SET OF TASKS.
(a) Return everything from "Over the next" down to "international economic system." in the Strategic and Economic Dialogue remarks, copied word for word.
(b) Answer these from the Strategic and Economic Dialogue remarks:
(i) Which meeting of the Strategic and Economic Dialogue is being held?
(ii) Who co-chairs the Economic Track discussions with the speaker?
(iii) In what month is the leaders meeting planned?
(c) In the Strategic and Economic Dialogue remarks, recast the paragraph beginning "Over the next two days" as a short list that keeps its main facts.

== STUDY TEXT

WASHINGTON - I would like to join Vice President Biden and Secretary Kerry in welcoming Vice Premier Liu, Vice Premier Wang, State Councilor Yang, and the entire Chinese delegation to Washington for this seventh meeting of the Strategic and Economic Dialogue.  I particularly welcome the opportunity to co-chair our Economic Track discussions with Vice Premier Wang, with whom I have worked so closely over the last several years, and who has played a central role in strengthening our bilateral economic cooperation over the past few years. 
 
The Strategic & Economic Dialogue is a key mechanism for generating practical cooperation on issues across our relationship and has led to important, tangible results for both sides.  It also provides an opportunity for frank, high-level discussions in areas in which we have concerns, and need to manage our differences, and to work through issues to prepare for a productive leaders meeting in September. 
 
Over the next two days, we will address a range of economic issues of importance to the American and Chinese peoples.  These include promoting strong, sustainable and balanced growth, enhancing financial sector reform and stability, and emphasizing our joint responsibilities in upholding high governance and standards in the international economic system.

====
== STORED DATA

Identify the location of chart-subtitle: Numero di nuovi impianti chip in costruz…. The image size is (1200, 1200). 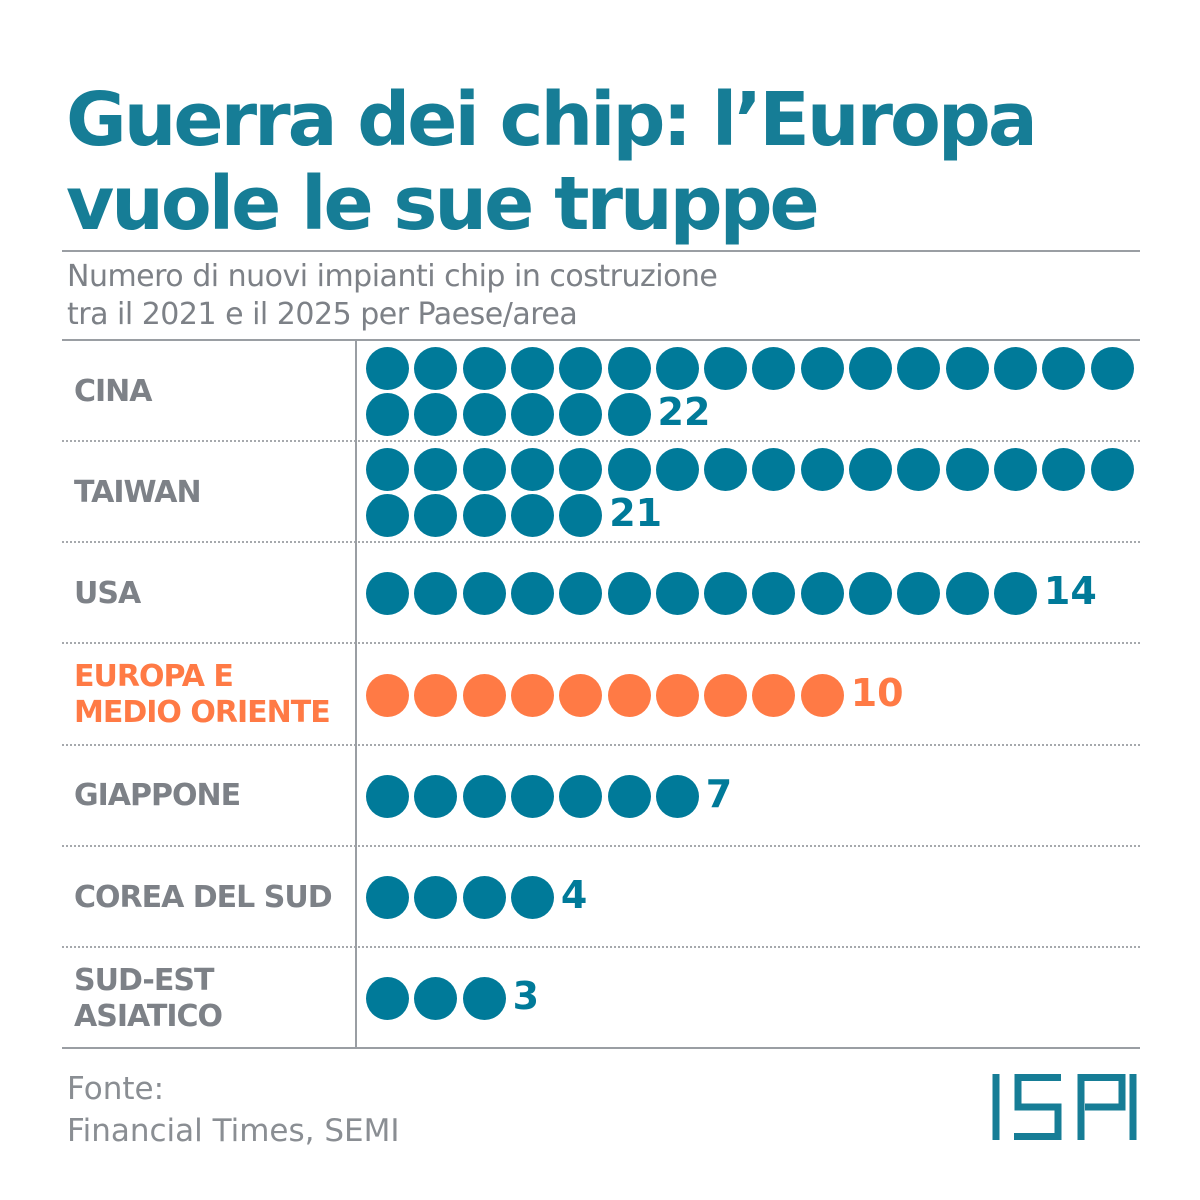
(392, 296).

====

RESPONSES BY TASK.
(a)
Over the next two days, we will address a range of economic issues of importance to the American and Chinese peoples.  These include promoting strong, sustainable and balanced growth, enhancing financial sector reform and stability, and emphasizing our joint responsibilities in upholding high governance and standards in the international economic system.

(b)
(i) The seventh meeting.
(ii) Vice Premier Wang.
(iii) September.

(c)
Economic issues to be addressed over the next two days:
- Promoting strong, sustainable and balanced growth
- Enhancing financial sector reform and stability
- Emphasizing joint responsibilities in upholding high governance and standards in the international economic system